Arcigay Vicenza: «la “sposa barbuta” non danneggia nessuno»

Il presidente di Arcigay Vicenza, Thomas Tedesco, interviene con un comunicato nel dibattito sul murales “Barba Bride” realizzato ad Arcugnano. Tedesco fa presente che l’artista MTO, autore dell’opera, gode di «fama internazionale, opera nella più assoluta libertà ed il tema da lui scelto è di grande attualità in quanto affronta sia il tema del matrimonio egualitario, causa per la quale la nostra associazione lotta da sempre, sia il tema dell’identità di genere (differente da sesso biologico ed orientamento sessuale). La realizzazione di un’opera – prosegue – è sempre soggettiva da parte dell’artista, ma è il modo in cui viene trattata che diventa collettivo. La forza del progetto sta proprio nella libertà di espressione e nel fatto che “Barba Bride” non danneggia nessuno ma che anzi, fa luce sulla realtà nella quale stiamo vivendo, il mondo del qui e dell’ora».

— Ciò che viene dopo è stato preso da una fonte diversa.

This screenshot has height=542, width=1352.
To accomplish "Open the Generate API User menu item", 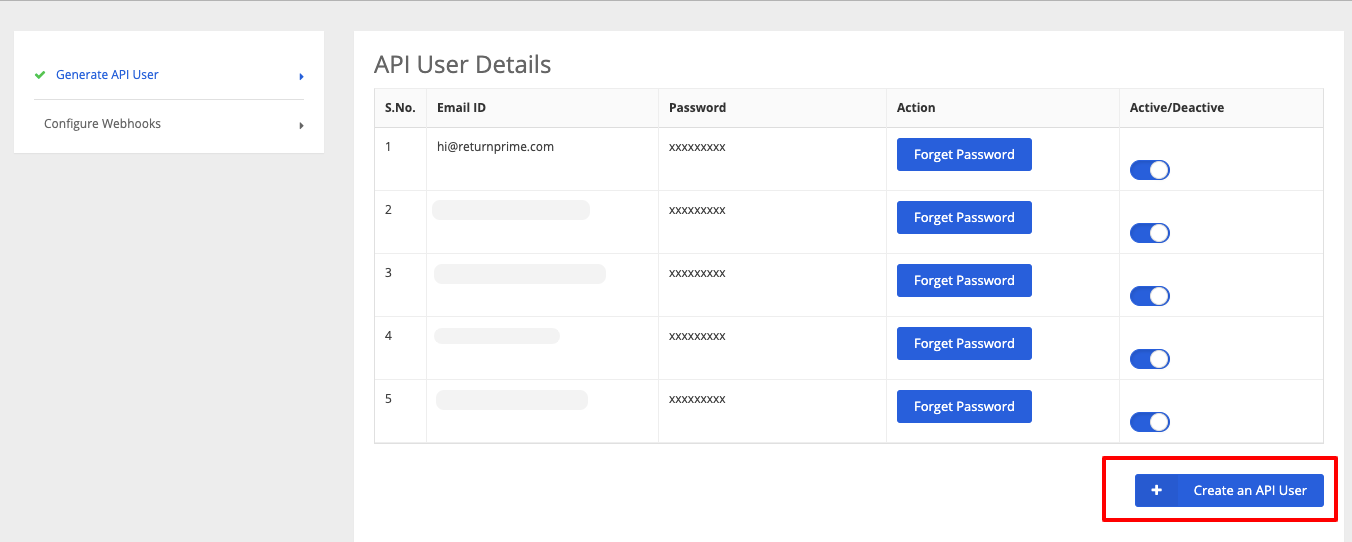I will coord(107,75).
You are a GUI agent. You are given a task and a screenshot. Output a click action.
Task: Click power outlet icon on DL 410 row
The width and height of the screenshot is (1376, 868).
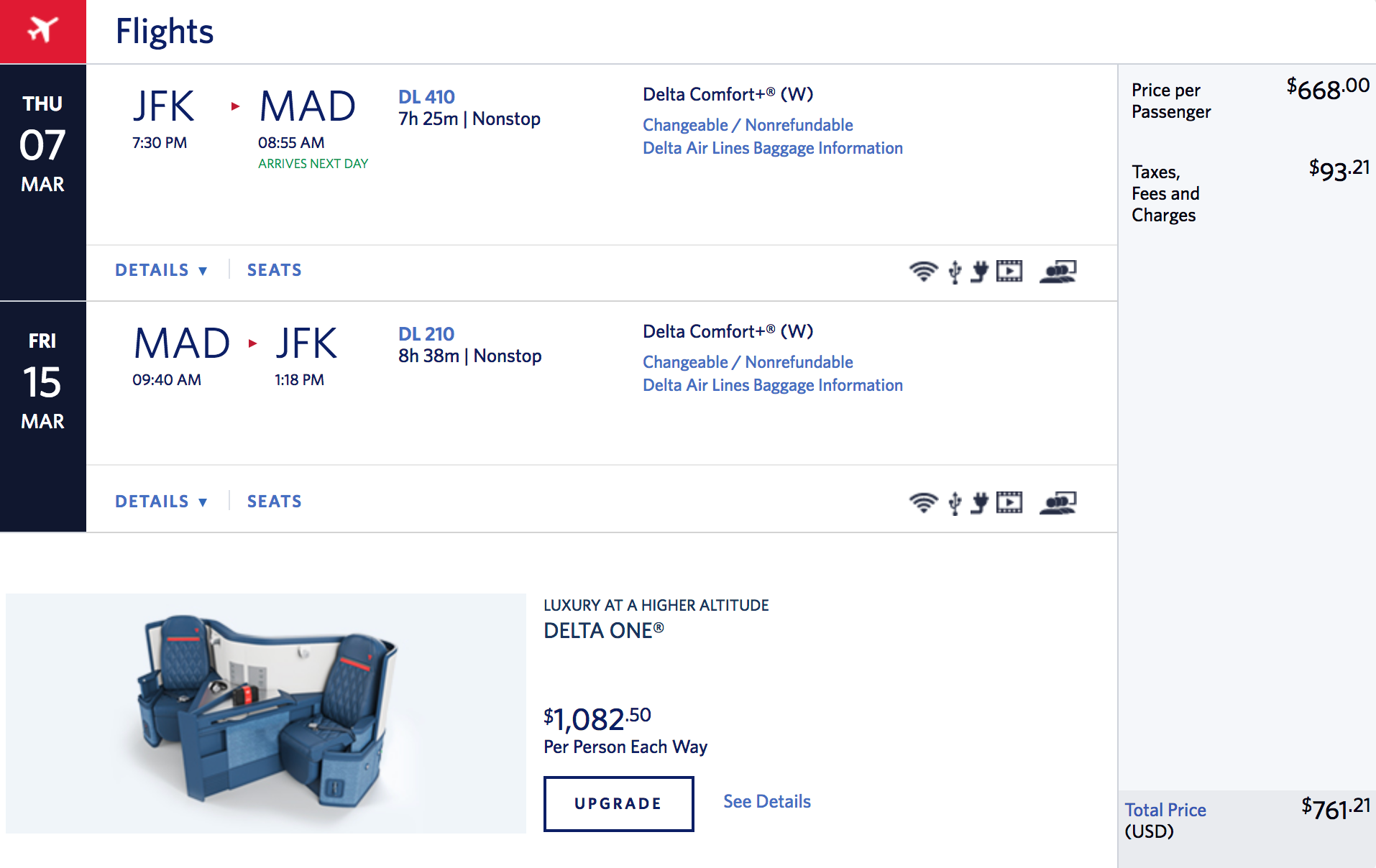point(979,272)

«Il fatto che il tema sia ancora un tabù nelle menti di alcune persone lo dimostra questa petizione, dove si legge che non è “una presa di posizione contro gli omosessuali, ma è per un’educazione nel rispetto di tutti“. Un po’ insomma il solito famoso motto omofobo “non ce l’ho con i gay ma che stiano a casa loro o lo facciano nel privato”. Francamente – conclude il presidente dell’associazione – ci lascia perplessi leggere con quanto livore ci si scagli verso un diritto che riguarda tutti noi, omosessuali e non, che porterà finalmente anche l’Italia verso la vera uguaglianza. Che cosa c’è di più giusto e corretto di un’educazione inclusiva volta al rispetto di tutti, maschi e femmine, etero, omo o bisessuali?».